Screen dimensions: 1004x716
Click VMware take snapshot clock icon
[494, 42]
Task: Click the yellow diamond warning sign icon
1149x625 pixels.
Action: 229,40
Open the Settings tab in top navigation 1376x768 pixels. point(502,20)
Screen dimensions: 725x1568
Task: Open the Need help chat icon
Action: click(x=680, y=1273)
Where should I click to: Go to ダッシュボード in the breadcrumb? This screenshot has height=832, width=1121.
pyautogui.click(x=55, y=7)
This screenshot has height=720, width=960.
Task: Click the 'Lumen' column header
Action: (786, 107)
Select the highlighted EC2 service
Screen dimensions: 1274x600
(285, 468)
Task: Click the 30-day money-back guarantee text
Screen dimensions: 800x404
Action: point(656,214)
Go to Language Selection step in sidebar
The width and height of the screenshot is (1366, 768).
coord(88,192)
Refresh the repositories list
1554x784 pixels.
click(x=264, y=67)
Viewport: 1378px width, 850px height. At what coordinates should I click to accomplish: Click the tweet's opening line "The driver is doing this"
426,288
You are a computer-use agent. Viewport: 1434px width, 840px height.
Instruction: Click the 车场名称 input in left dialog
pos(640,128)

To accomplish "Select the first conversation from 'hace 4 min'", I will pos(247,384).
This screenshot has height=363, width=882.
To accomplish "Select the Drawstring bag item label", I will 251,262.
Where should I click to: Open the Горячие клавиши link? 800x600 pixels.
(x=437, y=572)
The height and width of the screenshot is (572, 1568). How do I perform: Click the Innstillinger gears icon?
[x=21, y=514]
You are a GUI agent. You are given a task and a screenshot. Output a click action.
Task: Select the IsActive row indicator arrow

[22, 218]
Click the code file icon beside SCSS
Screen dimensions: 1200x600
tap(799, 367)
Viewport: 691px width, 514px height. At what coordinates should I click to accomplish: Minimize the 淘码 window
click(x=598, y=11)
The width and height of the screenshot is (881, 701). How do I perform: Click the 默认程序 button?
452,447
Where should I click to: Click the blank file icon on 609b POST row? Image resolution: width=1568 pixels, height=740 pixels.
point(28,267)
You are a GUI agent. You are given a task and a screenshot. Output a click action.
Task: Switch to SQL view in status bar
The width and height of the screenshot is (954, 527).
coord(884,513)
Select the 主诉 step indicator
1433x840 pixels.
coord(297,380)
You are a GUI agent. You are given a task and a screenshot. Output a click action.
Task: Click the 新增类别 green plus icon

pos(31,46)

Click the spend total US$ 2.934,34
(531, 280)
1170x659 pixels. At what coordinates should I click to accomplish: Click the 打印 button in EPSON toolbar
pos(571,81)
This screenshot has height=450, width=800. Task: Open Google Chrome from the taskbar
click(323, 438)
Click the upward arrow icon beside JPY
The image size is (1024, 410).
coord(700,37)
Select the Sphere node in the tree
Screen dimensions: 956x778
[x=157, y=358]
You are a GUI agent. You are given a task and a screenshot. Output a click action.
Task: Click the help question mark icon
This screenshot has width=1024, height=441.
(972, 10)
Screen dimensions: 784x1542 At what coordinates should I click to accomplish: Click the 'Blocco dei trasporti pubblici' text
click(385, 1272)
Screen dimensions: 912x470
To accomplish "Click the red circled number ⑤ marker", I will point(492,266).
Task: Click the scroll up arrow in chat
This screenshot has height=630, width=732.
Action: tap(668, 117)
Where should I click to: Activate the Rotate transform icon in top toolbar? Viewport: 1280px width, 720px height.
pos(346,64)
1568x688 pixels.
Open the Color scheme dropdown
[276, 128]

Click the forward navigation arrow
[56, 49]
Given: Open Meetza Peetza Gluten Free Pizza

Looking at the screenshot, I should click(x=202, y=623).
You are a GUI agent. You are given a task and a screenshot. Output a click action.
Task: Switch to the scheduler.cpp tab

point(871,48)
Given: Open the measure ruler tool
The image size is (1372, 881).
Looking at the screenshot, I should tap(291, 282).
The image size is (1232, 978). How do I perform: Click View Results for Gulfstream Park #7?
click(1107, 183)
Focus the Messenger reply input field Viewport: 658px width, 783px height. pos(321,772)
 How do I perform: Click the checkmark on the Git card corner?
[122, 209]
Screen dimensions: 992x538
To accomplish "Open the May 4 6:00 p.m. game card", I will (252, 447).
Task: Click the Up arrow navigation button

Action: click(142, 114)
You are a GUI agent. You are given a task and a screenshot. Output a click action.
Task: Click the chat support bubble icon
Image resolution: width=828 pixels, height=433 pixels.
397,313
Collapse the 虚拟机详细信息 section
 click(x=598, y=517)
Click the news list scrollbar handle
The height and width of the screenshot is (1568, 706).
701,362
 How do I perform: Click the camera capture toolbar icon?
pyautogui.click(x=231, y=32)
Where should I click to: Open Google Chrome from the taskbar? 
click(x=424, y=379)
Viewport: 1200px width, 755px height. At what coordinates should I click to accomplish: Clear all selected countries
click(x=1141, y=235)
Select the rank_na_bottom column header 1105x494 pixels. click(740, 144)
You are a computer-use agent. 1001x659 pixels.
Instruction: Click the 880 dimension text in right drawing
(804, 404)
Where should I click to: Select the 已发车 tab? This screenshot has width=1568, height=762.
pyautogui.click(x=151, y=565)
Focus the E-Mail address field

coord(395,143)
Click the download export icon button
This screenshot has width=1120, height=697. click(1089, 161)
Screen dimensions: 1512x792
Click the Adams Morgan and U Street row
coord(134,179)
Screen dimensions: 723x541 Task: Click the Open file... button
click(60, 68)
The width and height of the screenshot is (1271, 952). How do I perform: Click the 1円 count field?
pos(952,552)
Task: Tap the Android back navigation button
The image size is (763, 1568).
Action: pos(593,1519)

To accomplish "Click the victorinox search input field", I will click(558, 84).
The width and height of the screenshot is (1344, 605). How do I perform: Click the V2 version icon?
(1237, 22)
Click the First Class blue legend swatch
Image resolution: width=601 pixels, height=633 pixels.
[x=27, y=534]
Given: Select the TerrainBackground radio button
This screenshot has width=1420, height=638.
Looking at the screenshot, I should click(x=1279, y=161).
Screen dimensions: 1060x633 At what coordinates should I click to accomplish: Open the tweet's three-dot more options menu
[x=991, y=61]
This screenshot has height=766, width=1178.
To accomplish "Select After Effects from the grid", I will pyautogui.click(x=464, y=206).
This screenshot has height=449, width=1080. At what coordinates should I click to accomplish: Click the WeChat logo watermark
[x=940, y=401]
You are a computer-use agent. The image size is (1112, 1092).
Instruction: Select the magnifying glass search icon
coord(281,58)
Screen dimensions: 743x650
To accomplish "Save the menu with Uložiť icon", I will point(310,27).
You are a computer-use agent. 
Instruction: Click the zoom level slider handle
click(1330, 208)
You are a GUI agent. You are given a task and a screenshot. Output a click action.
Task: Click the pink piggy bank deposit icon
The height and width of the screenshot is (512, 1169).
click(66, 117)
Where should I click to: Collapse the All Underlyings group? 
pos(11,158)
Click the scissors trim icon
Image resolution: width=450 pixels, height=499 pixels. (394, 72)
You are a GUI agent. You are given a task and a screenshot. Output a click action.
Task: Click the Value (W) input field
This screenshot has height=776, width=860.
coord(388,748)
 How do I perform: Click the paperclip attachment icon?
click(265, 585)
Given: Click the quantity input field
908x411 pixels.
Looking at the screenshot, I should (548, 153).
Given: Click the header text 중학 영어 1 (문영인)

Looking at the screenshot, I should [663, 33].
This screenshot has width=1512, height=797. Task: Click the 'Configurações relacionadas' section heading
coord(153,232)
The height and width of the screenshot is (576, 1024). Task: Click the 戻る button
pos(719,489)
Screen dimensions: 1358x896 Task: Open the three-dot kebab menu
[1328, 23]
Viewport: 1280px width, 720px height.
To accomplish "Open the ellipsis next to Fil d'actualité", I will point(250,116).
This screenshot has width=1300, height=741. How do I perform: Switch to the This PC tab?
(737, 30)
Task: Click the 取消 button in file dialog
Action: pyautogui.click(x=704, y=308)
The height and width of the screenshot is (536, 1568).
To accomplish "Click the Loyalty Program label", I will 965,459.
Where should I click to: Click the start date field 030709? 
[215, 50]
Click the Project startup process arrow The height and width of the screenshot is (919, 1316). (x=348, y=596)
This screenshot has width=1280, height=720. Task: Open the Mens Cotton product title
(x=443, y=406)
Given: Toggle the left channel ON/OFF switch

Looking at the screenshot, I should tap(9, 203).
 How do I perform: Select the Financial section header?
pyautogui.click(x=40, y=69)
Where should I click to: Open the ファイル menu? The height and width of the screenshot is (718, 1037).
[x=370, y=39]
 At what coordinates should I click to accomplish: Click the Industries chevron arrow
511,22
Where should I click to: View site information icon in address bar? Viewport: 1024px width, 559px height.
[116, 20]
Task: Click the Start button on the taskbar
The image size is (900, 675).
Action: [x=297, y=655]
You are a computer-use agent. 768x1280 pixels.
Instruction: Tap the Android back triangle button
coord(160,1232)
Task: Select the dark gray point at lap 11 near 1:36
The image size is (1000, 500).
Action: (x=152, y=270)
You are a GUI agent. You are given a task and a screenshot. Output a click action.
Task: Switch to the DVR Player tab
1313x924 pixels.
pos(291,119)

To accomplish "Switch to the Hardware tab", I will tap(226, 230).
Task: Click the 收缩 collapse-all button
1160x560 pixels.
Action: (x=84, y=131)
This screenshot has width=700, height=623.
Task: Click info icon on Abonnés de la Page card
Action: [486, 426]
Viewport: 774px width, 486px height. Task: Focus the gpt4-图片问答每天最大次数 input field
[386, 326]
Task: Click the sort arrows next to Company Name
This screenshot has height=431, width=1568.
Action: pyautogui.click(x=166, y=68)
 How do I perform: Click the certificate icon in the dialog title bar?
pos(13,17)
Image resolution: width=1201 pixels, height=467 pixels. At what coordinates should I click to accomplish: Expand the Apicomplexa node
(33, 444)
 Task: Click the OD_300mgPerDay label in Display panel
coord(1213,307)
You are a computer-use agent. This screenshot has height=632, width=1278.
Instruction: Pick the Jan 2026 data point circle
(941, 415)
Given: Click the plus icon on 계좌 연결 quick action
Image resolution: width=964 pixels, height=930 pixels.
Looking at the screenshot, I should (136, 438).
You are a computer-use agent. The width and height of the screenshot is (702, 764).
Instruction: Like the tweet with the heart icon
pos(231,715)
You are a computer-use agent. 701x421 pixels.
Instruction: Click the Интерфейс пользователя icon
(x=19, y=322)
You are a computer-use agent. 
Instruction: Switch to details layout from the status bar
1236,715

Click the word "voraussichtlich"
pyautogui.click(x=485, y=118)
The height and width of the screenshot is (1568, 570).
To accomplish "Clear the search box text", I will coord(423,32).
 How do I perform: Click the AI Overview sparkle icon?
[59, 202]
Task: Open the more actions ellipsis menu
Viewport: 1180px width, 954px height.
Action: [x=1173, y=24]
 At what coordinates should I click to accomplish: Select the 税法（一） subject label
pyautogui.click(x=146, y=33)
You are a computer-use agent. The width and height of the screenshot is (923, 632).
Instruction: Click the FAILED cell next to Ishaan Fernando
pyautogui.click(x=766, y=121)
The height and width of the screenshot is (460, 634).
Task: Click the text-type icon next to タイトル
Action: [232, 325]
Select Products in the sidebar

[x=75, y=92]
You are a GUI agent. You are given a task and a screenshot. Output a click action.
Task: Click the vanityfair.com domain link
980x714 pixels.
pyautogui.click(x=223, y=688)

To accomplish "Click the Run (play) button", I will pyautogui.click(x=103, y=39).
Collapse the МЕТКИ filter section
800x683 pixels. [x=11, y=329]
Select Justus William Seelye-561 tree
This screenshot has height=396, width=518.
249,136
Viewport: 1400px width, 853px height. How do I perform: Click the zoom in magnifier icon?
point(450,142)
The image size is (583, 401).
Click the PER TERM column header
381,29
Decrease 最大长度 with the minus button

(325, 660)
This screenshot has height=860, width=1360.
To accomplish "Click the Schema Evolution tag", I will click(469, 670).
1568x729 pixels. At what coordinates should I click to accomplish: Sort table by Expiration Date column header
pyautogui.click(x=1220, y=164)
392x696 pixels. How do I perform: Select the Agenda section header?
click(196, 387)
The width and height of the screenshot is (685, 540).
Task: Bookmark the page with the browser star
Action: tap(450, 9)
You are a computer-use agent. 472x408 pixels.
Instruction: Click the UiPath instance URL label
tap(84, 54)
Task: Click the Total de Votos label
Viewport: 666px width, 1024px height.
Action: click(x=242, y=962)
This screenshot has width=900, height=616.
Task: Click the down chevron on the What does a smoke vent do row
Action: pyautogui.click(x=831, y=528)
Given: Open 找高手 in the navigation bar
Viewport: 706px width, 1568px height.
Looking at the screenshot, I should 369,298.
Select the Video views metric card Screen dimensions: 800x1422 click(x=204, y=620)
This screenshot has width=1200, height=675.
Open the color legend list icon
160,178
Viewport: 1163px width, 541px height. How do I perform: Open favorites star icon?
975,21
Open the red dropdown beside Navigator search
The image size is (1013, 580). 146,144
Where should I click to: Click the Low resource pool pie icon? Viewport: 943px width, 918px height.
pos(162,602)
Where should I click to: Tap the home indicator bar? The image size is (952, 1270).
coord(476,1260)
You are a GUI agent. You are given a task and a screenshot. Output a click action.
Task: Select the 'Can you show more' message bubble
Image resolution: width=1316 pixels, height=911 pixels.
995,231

- - - - -

**TASK TO COMPLETE:** The expected answer is one number: the count of lines in the listing that include the string "bubble".

**RESULT:** 2